OpenAI has recently announced a significant change in its approach to user data. The company has confirmed that it will no longer use customer data sent via its APIs to train its expansive language models, such as GPT-4.
In a recent interview with CNBC, OpenAI CEO Sam Altman confirmed this change, which was implemented on March 1, 2023. OpenAI has updated its terms of service to reflect this new commitment to user privacy.
Altman stated, "Customers clearly want us not to train on their data, so we've changed our plans: We will not do that."
APIs, or application programming interfaces, allow customers to connect directly to OpenAI's software. Altman mentioned that OpenAI has not been using API data for model training "for a while," suggesting that this official announcement formalizes an existing practice.
Implications For Business Customers
This change by OpenAI has broad implications, especially for its business customers, which include companies like Microsoft, Salesforce, and Snapchat. These companies are more likely to utilize OpenAI's API capabilities for their operations, so the shift in privacy and data protection is particularly relevant to them.
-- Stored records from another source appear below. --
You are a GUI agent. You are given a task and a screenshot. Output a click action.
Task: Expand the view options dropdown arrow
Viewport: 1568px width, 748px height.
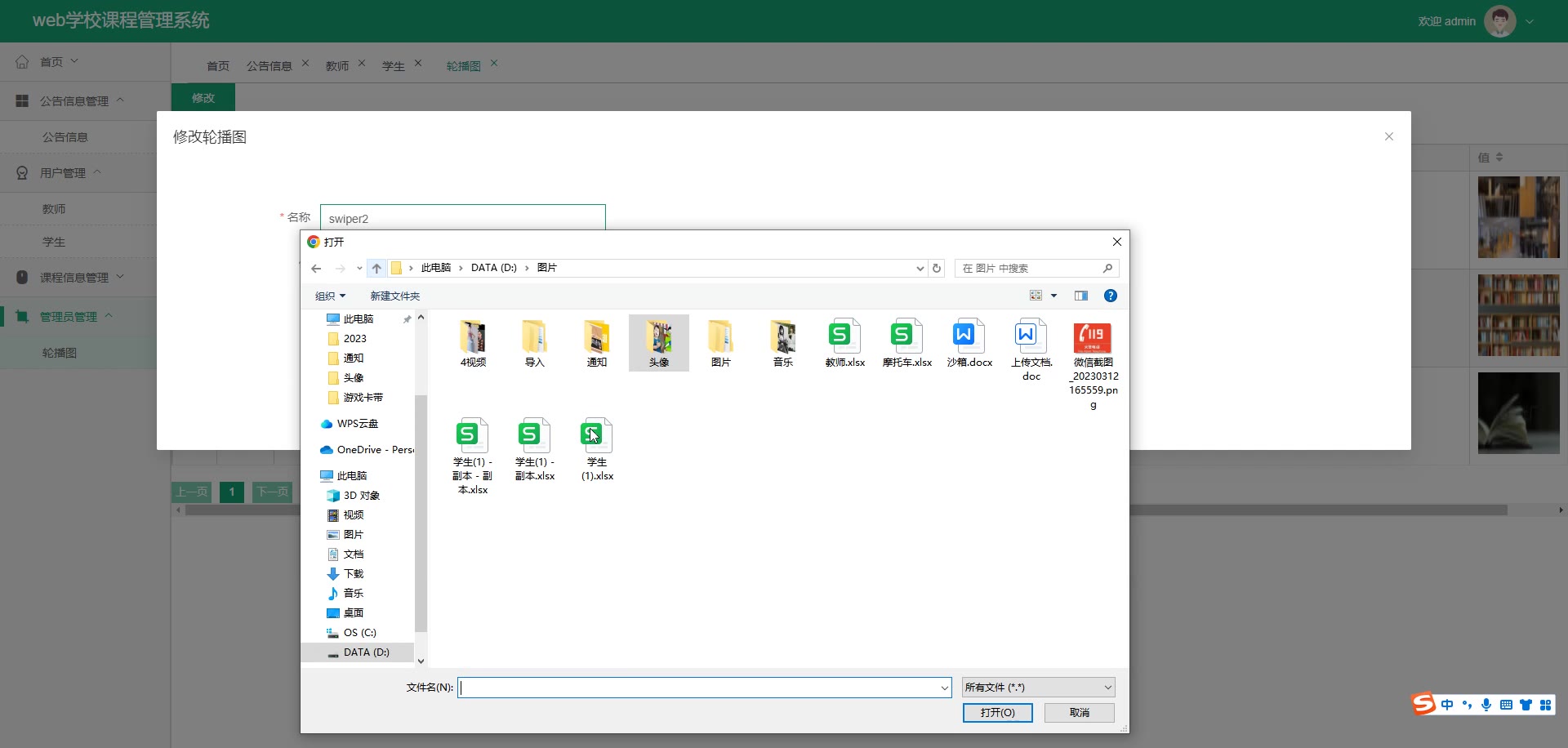(x=1054, y=296)
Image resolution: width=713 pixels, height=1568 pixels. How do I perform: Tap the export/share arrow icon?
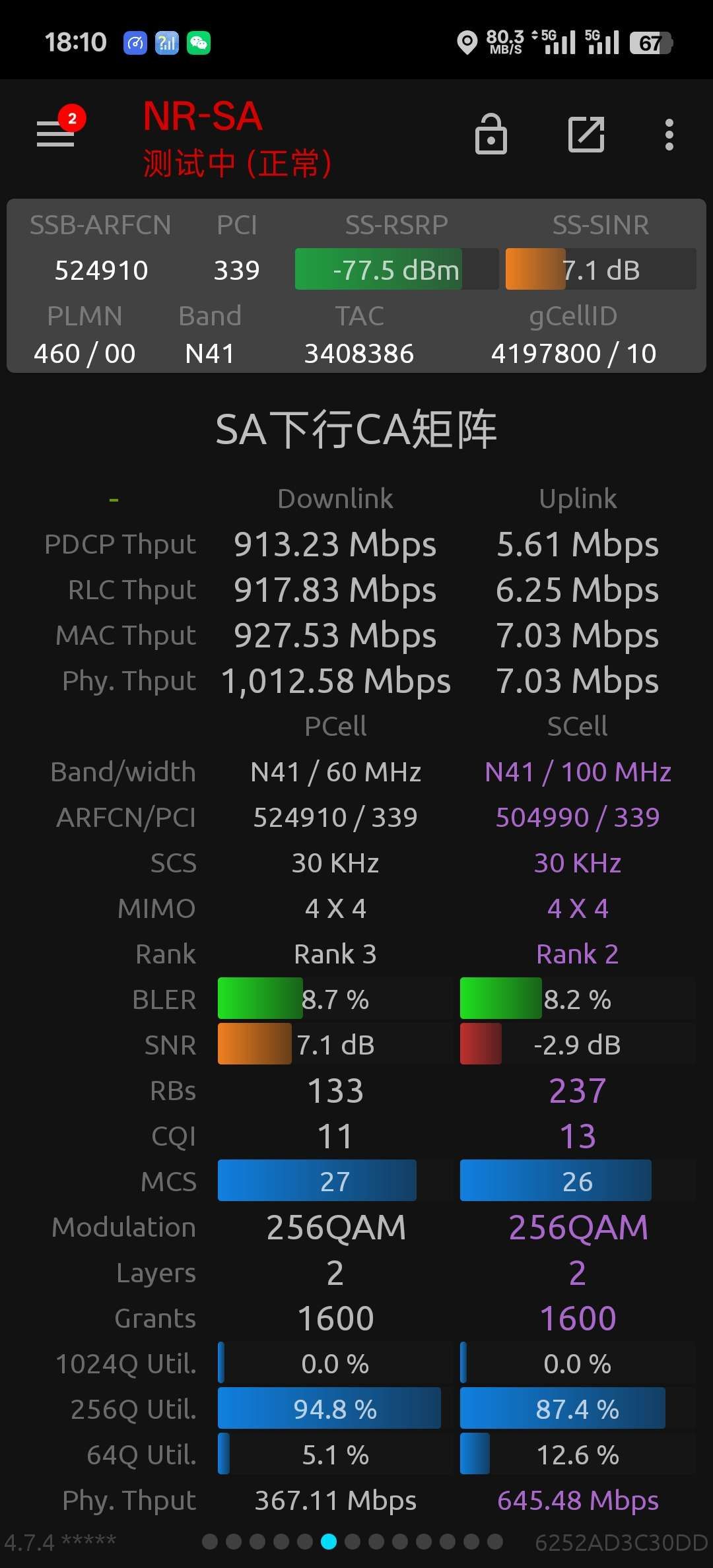(x=586, y=135)
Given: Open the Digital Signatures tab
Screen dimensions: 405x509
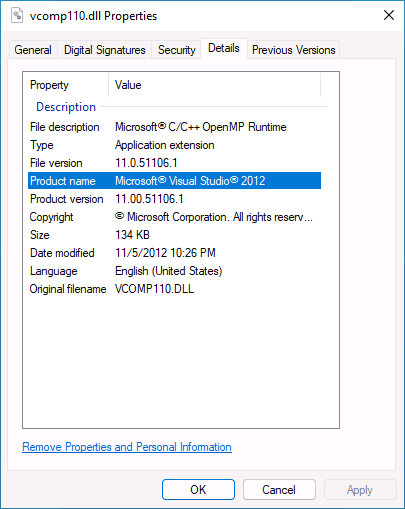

However, it's important to note that the new data protection measures only apply to customers using OpenAI's API services. OpenAI's updated terms of service clarify that they may still use content from services other than their API.
For example, text entered into the popular chatbot ChatGPT may still be utilized by OpenAI unless the data is shared through the API.
Broader Industry Impact
OpenAI's policy shift comes at a time when industries are grappling with the potential impacts of large language models, like OpenAI's ChatGPT, replacing content traditionally created by humans.
Recently, the Writers Guild of America went on strike after negotiations with movie studios broke down. The Guild had been advocating for restrictions on using OpenAI's ChatGPT for script generation or rewriting.
OpenAI's decision not to use customer data for training marks a pivotal moment in the ongoing conversation about data privacy and AI. As companies continue to explore and push the boundaries of AI technology, ensuring user privacy and maintaining trust will likely remain central to these discussions.
The Evolution of ChatGPT: GPT-3 To GPT-4
OpenAI's commitment to not using customer data for training applies to its latest language model, GPT-4, which was released on March 14, 2023.
GPT-4 introduces several improvements over its predecessor, GPT-3. These include a significant increase in word limit size (25,000 compared to the 3,000-word limit of ChatGPT), a larger context window size, and improved reasoning and understanding capabilities.
Another notable feature of GPT-4 is its multi-modality, which allows it to understand and infer information from images in addition to text. This latest model generates more human-like texts and incorporates features like emojis for a more personalized feel.
The exact size and architecture of GPT-4 remain undisclosed, leading to speculation about the details of the model. OpenAI's CEO has denied specific claims about the model's size.
In terms of performance, GPT-4 has demonstrated strengths in text generation but also has some limitations. It scored in the 54th percentile on the Graduate Record Examination (GRE) Writing and performed in the 43rd – 59th percentile on the AP Calculus BC exam.
Additionally, GPT-4 performed well on easy Leetcode coding tasks, but its performance declined with increased task difficulty.
While the specifics of GPT-4's training process are not officially documented, it is known that GPT models generally involve large-scale machine learning with a diverse range of internet text.
As a result of changes to OpenAI's data usage policy, the data used for training its language models does not include information shared via the API unless users explicitly agree to contribute it for this purpose.
As this technology continues to improve and play a more significant part in our lives, it is interesting to observe how companies pivot and respond to concerns about keeping data private and earning people's trust.